• TEXTO:
Os dois candidatos a primeiro-ministro concentraram-se mais no passado do que no futuro. Passos insistiu em falar do que aconteceu até 2011, até ao pedido de resgate financeiro. Costa reiterou o que aconteceu depois de 2011, com a aplicação do dobro das medidas exigidas pela troika. Passos não levou papéis, Costa foi munido de vários gráficos sobre o desempenho da coligação PSD/CDS-PP. Nenhum respondeu ao que fará se perder as eleições ou se não tiver maioria absoluta.
Ambos usaram o ataque como estratégia de fuga a várias perguntas. Exemplo: O que responde a um português de 50 anos que espera receber a sua pensão daqui a 15? Diz Passos: "Que para ter a certeza de que a vai receber tem de haver uma reforma, porque o sistema hoje está em causa. E a solução proposta pelo PS custa mais de 5,5 milhões de euros em quatro anos". Diz Costa: "Não aceitaremos qualquer novo corte nas pensões. O grande buraco que existe hoje no sistema foi criado por este Governo, que levou à perda de oito mil milhões de euros".
O modelo para a sustentabilidade do sistema de pensões era o mais difícil de explicar em dois minutos (tempo de cada um para a resposta), mas ambos estiveram de acordo num ponto: propõem caminhos completamente diferentes.
Guerra de números e troika
Passos Coelho e António Costa recusaram comprometer-se com os números dos seus programas para o futuro, mas levaram de cor o fracasso dos números do passado que queriam sublinhar. O secretário- -geral do PS denunciou que o atual Governo é o primeiro na história da democracia portuguesa que não acaba a legislatura com Produto Interno Bruto (PIB) positivo. E ilustrou: Guterres saiu com o PIB a crescer 25%, Durão com 0,8%, Sócrates com 1,9%. Com Passos, o PIB tem um saldo negativo de 4%.
Passos tinha números para a troca. Entre 2005 e 2011, período socialista, a dívida passou de 96 mil milhões de euros para 195 mil milhões. Costa voltou a atacar: "Em Lisboa, reduzi a dívida em 40%; no país, o governo aumentou-a em 19%". Torna Passos: nos seis anos de Governo Sócrates foram destruídos 174 mil empregos, "nós criámos 204 mil". Volta Costa: a troika pediu um corte de 200 milhões na saúde, o Governo cortou 500 milhões. Passos: "Herdei uma dívida superior a 3,7 milhões na saúde e o senhor esqueceu-se de dizer que baixou a dívida de Lisboa porque lhe demos os terrenos do aeroporto". Costa retificou: "O Governo não deu, pagou. Quis privatizar a ANA, teve de pagar os terrenos. Nós aplicámos os 287 milhões a abater a dívida. E o Governo onde gastou os três mil milhões da privatização?"

• BLOCO DE DADOS:

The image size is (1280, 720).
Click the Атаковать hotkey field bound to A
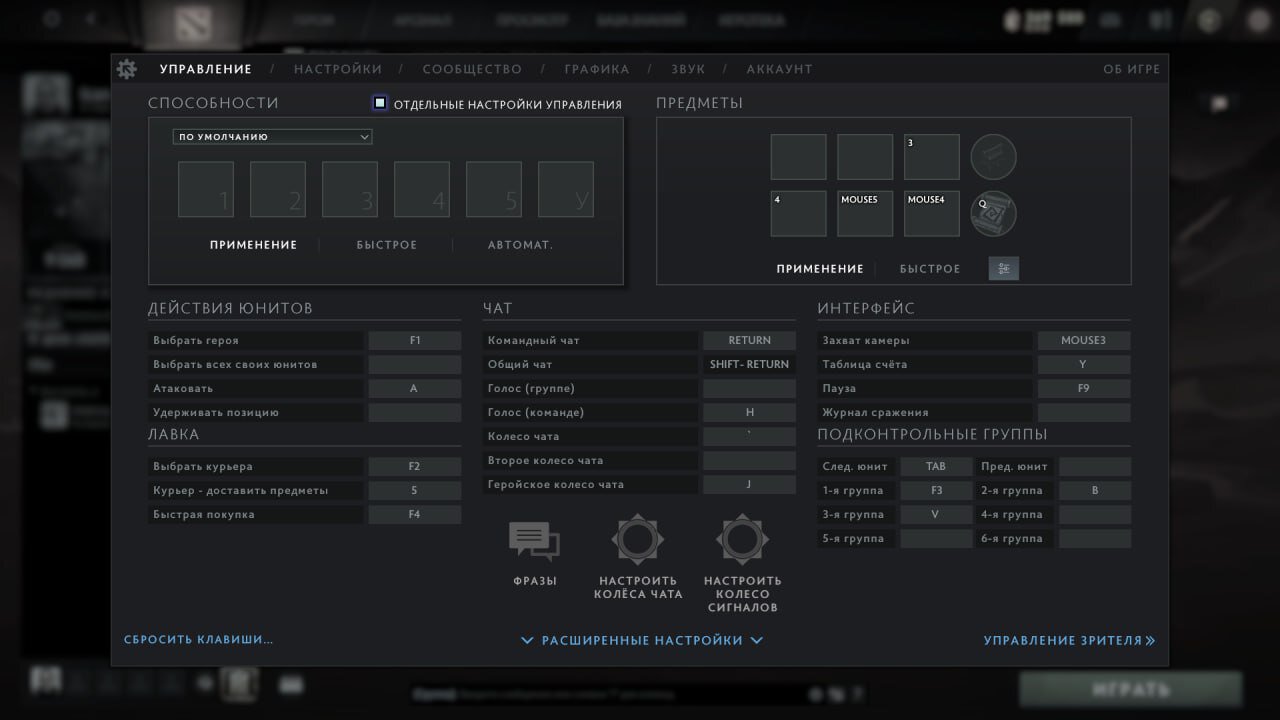(x=414, y=388)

• TAREFA A: Imprima, por favor, tudo desde "Ambos usaram o" até "caminhos completamente diferentes.", copiado sem nenhuma alteração do texto sobre o debate entre Passos Coelho e António Costa.
• TAREFA B: No texto sobre o debate entre Passos Coelho e António Costa, quantos empregos Passos afirma que o seu Governo criou?
• TAREFA C: Prossiga o texto sobre o debate entre Passos Coelho e António Costa a partir da última frase apresentada.

• RESULTADO A:
Ambos usaram o ataque como estratégia de fuga a várias perguntas. Exemplo: O que responde a um português de 50 anos que espera receber a sua pensão daqui a 15? Diz Passos: "Que para ter a certeza de que a vai receber tem de haver uma reforma, porque o sistema hoje está em causa. E a solução proposta pelo PS custa mais de 5,5 milhões de euros em quatro anos". Diz Costa: "Não aceitaremos qualquer novo corte nas pensões. O grande buraco que existe hoje no sistema foi criado por este Governo, que levou à perda de oito mil milhões de euros".
O modelo para a sustentabilidade do sistema de pensões era o mais difícil de explicar em dois minutos (tempo de cada um para a resposta), mas ambos estiveram de acordo num ponto: propõem caminhos completamente diferentes.

• RESULTADO B: 204 mil empregos.

• RESULTADO C:
A guerra de números continuou em todos os temas, sempre com Passos a argumentar que com o PS de Costa o país voltará "às experiências de Sócrates", desbaratando os sacrifícios destes quatro anos. E com Costa a sublinhar que com a coligação de Passos, o país que em quatro anos regrediu 13, continuará a andar para trás, recordando as promessas que o governante quebrou mal chegou: nos impostos, nos salários, nas pensões.
A troika foi a lição mais bem estudada pelos dois. Passos queria responsabilizar o PS pelo resgate. Costa queria vincar que o Governo quis ir além da troika. Mas o socialista levou ainda um exercício de memória: o dia em que o atual primeiro-ministro afirmou ao JN: "A troika está cá a nosso pedido". E o dia em que Eduardo Catroga, então mandatado pelo PSD para conduzir as negociações, se orgulhou de ter influenciado o programa de austeridade. Passos admitiu que teve uma reunião com a troika, mas esclareceu que quem a chamou foi o ministro Teixeira dos Santos e que qualquer tentativa de colar a troika ao PSD é "uma mistificação" e "uma questão ridícula".
Na reta final do debate, António Costa tinha ainda um trunfo para tirar da manga: o programa VEM, destinado aos portugueses que emigraram e querem voltar. "Quantos já foram apoiados pelo programa?" perguntou. E ele próprio respondeu: "Zero". E Passos Coelho não o desmentiu.